アサヒビール株式会社は、戦後間もない1949年に設立された。当初は業界二位のシェアを誇るも徐々に業績が低下し、’85年には国内ビール販売量はシェア9.6%にまで落ち込んだ。その後、村井勉・樋口廣太郎という2名の凄腕社長による社内改革が功を奏し、経営は劇的に改善。’87年には大ヒット商品「アサヒスーパードライ」を発売して、業界でのシェアは25%まで回復した。
著者は、そんな急成長中のアサヒビールに1990年に新卒採用で入社した。樋口社長は女性の戦力化推進のため「3年間で大卒の女性社員(総合職)を500名採用する」と発表し、著者はその「大量採用の初代」として入社した。著者は入社後すぐ大阪支社に配属となり、営業職に就いた。
著者の最初の上司となったA副支社長は、「アサヒマンは、心のこもった行動に徹する」を信念に持った現場たたき上げの幹部で、若手の育成にも熱心な人物だった。日々の研修の後、夕刻に新人を集めると自らオリジナル研修を主催したり、休日には寮生活をする新人に手料理を振る舞ったりしてくれた。公私なく、できる限りの時間を部下の成長のために費やしてくれた姿勢は、著者の仕事へのスタンスに大きな影響を与えた。

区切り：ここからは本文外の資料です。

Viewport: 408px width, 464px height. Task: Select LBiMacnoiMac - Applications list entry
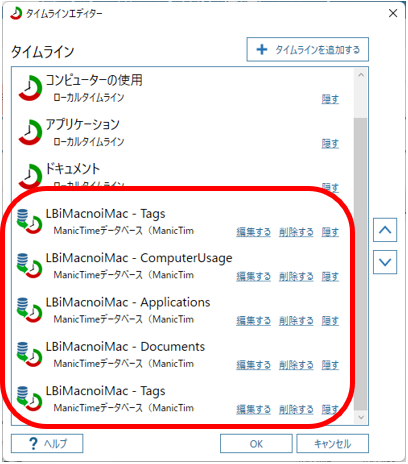(x=183, y=310)
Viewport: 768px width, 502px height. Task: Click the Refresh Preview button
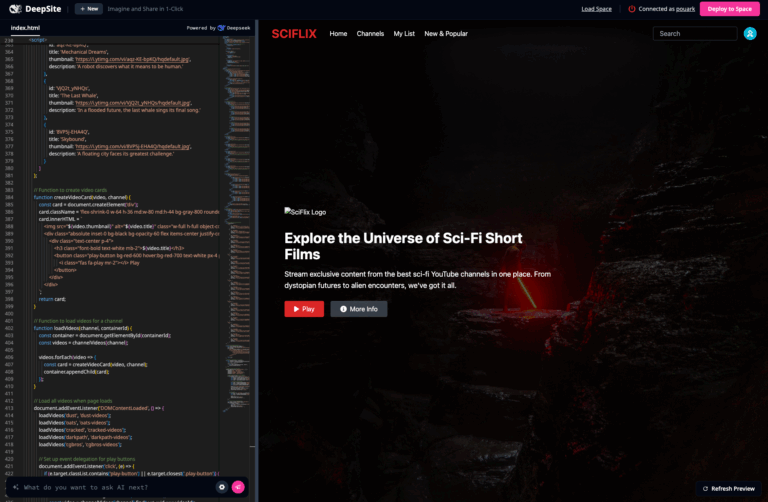click(x=728, y=488)

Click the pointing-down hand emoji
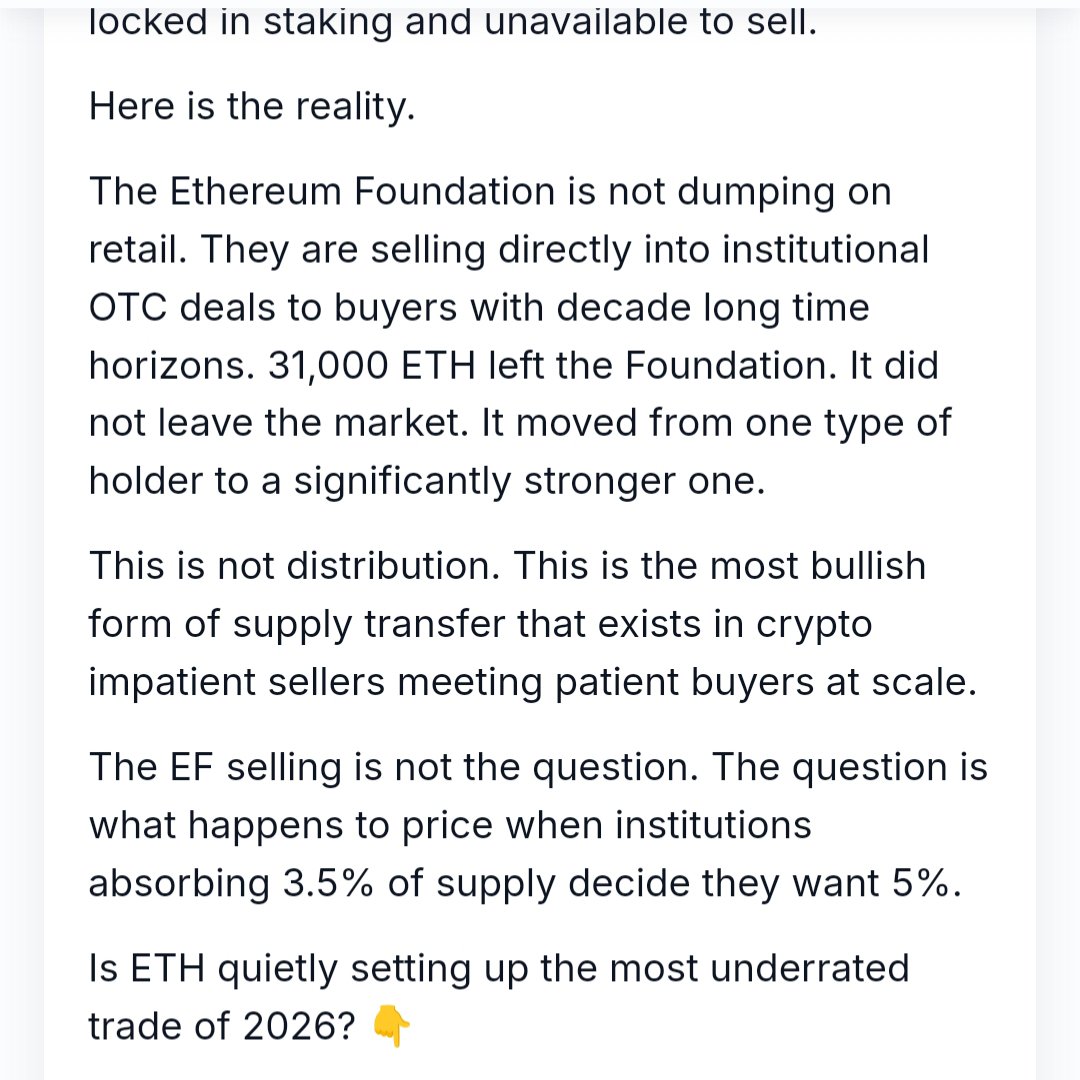(390, 1026)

A副支社長が若手育成に情熱を注いでいた背景には、会社が業績不振の際に早期退職で辞めていった仲間への思いがあったという。本来であればもう少し低い役職に任せてもよい部下の指導を、「自分ごと」として取り組んだ素晴らしい人だった。
著者は2000年、32歳のときに管理職登用試験に合格して、事務系総合職初の女性管理職となった。受験者は70名ほどいたが、女性は著者を含めてたったの2名だった。

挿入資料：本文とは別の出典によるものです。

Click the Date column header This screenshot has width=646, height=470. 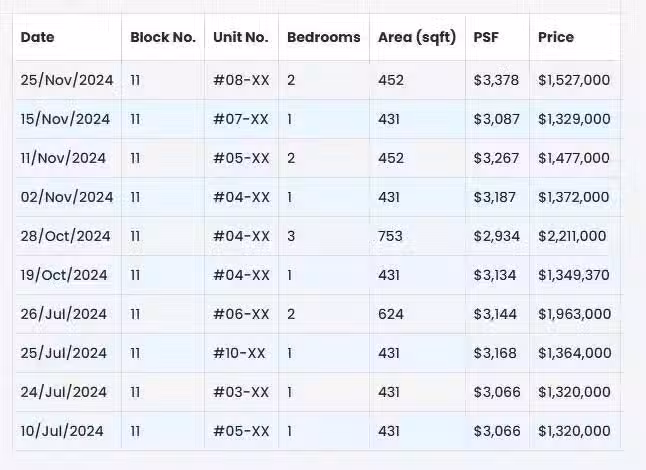pos(37,37)
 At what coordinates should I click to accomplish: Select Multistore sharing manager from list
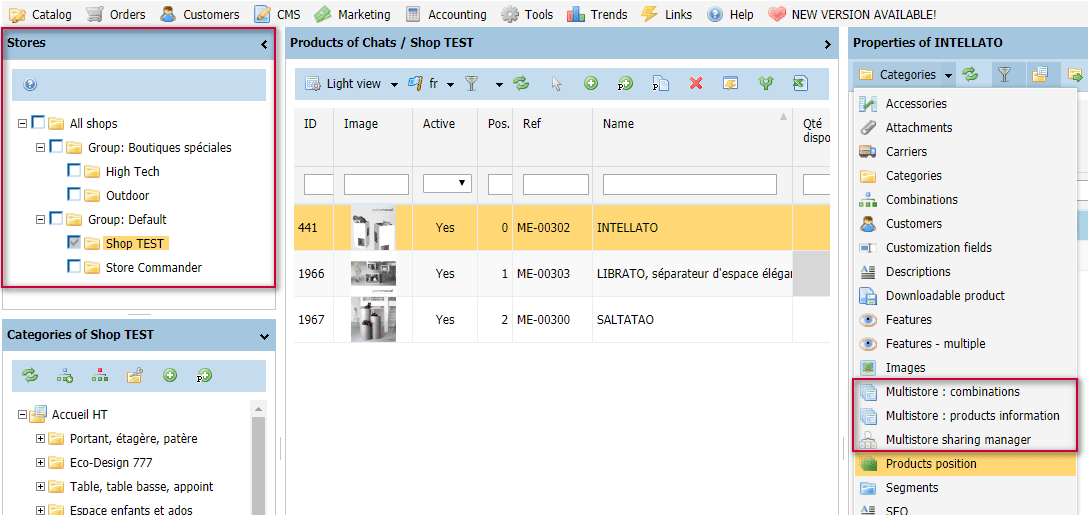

昇格辞令を受け取った日、所属部署の隣の営業本部長は「初めて管理職になる君に」という手書きの心構え書を著者に渡した。そこには「メンバーに嫌われたくないと考えていないか?見せかけの優しさになっていないか?」「部下は上司を3日で見抜く」など、リーダーとしてあるべき姿が記されていた。また手紙には、「女性ならでは」「女性だから」というような言葉は一切なく、男女の区別関係なく書かれていたことに著者は驚いた。